I had been emailing and texting back and forth with my brother Sean, the professional cellist, who is on the cusp of moving away from the DC area and to the Chicago suburbs (into what appears to be, according to the real-estate listing, a huge, palatial "ranch"-style house with plenty of interior space, a sun's worth of natural light, four bedrooms, and 2.5 bathrooms). I had emailed Sean a link to a Joe Scott video about the power of music. Scott's video mentioned an old video clip that I had seen years before: the clip was of Bobby McFerrin at a neuroscience conference, demonstrating—with the help of the audience—the instinctive and pancultural nature of the pentatonic scale.
McFerrin framed his demonstration by evoking the concept of "expectations," and he showed what he meant by first singing two or three notes on the pentatonic scale while hopping from spot to spot on the stage as a way of visually representing those notes. McFerrin encouraged the audience to sing the notes he had presented to the audience, and once he got the audience singing a simple tune, he then hopped a bit farther than he had hopped before, i.e., to a spot on the stage representing a note he had not yet taught—and the audience gamely sang the note anyway.
The audience instantly realized something incredible had just happened, and McFerrin paused long enough for the audience to laugh at itself and applaud this discovery: it was an expectation, perhaps wired into the human brain, that if you progress in a certain direction on a pentatonic scale, you'll intuitively know what the next note is.
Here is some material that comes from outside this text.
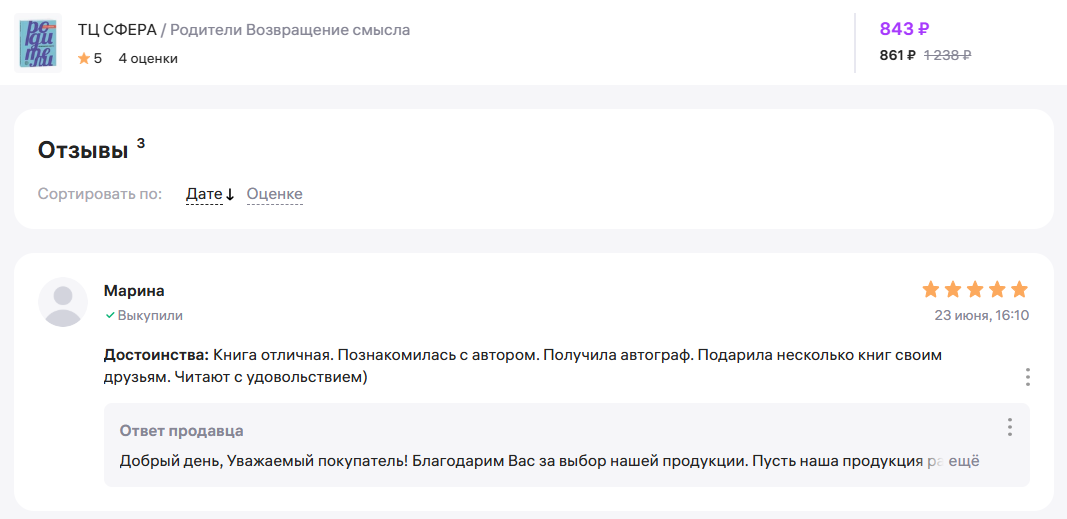The width and height of the screenshot is (1067, 519).
Task: Click the sort direction arrow next to Дате
Action: 230,195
Now armed with this knowledge, the audience was ready for what McFerrin did next: he hopped back and forth along an imaginary piano keyboard, humming a melody that wove in and through the now-complex sequence of notes the audience was singing in time with his hopping. Incredibly, McFerrin took the audience far up and far down the scale—farther than any of the notes McFerrin had taught his listeners... and there was no problem. Everyone understood, without further prompting, which note to sing.
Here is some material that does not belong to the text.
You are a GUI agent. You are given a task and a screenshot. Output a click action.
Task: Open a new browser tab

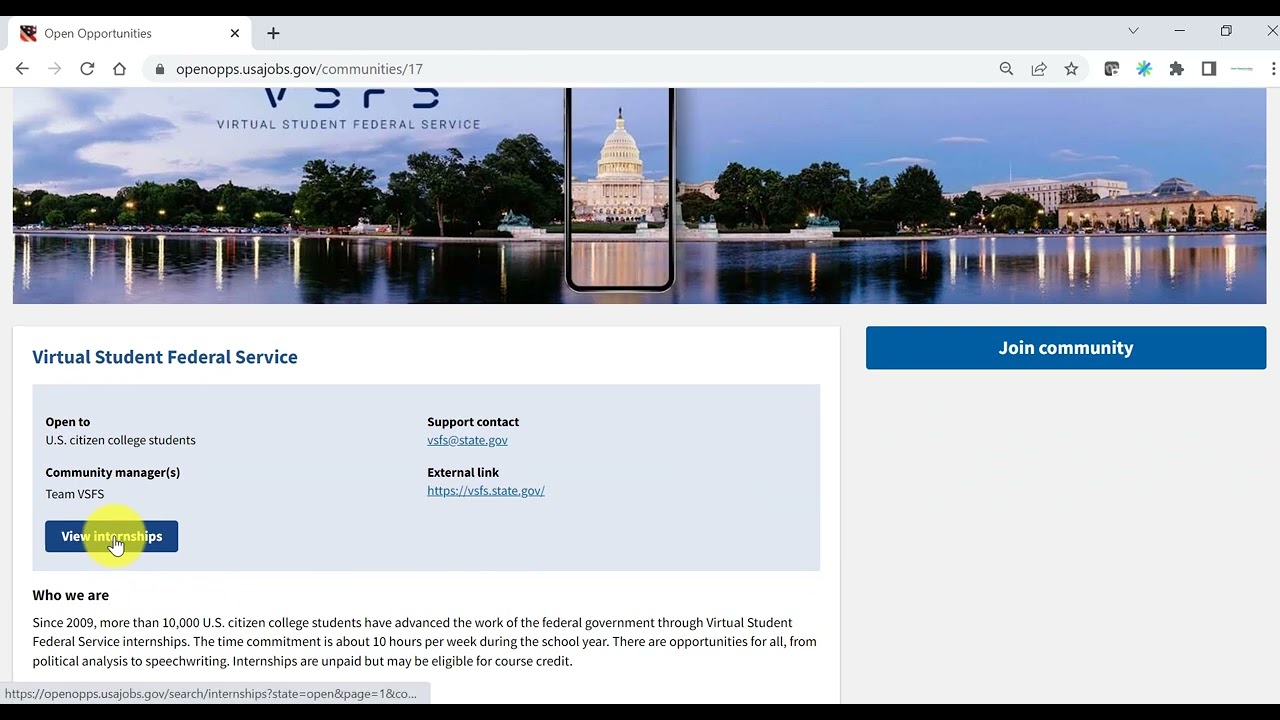coord(273,33)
Here's what I emailed Sean after I had found the video clip on YouTube and rewatched it:
By the way, I found a clip-sized video of Bobby McFerrin's appearance at that neuroscience conference. His entire audience-enhanced performance is on the video. God help me, I actually cried while watching it just now. That caught me by surprise... I wasn't expecting to be moved by the mere rewatching of a short segment I'd seen years ago. But McFerrin's demonstration is such a simple, beautiful, joyful moment of human communion. We could all probably use a bit more of that these days.
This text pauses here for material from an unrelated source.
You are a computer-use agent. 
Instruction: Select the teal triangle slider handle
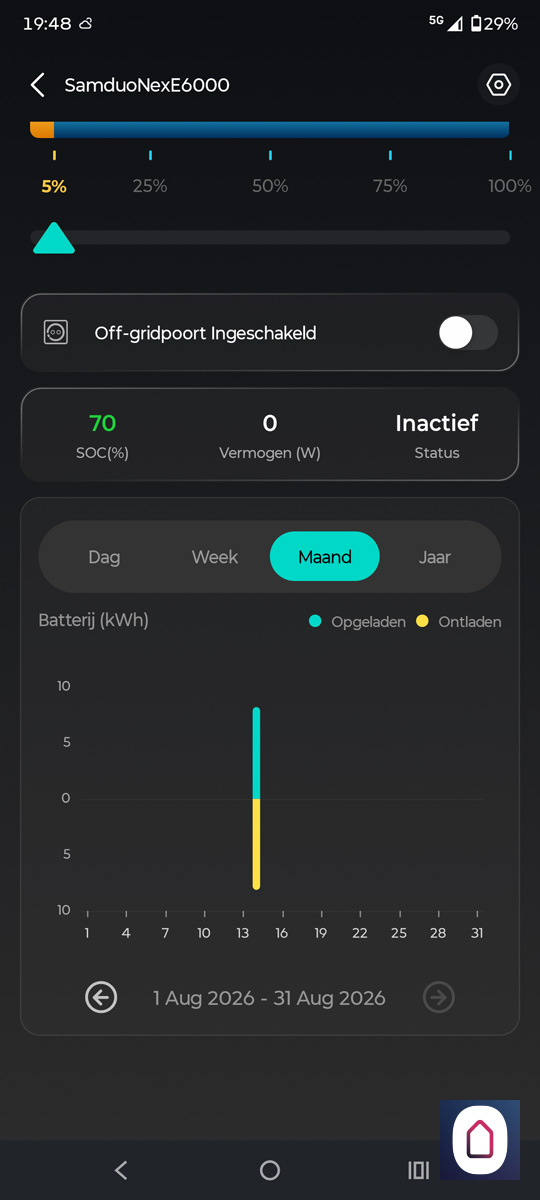tap(54, 238)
I've been angry rather a lot on this blog of late, and I realize I may be contributing to a growing problem rather than helping to solve it. It was good to be reminded that there's always, always more to this world than just anger. There is also beauty, and sometimes that beauty catches us unawares. Here's the brief video that I found and watched last night:
Maybe that clip won't touch you the way it affected me, but I hope it at least puts a smile on your face and makes your day just a little bit better.
Even reading the description ahead of time, I experienced the same expectations. The man is/was brilliant.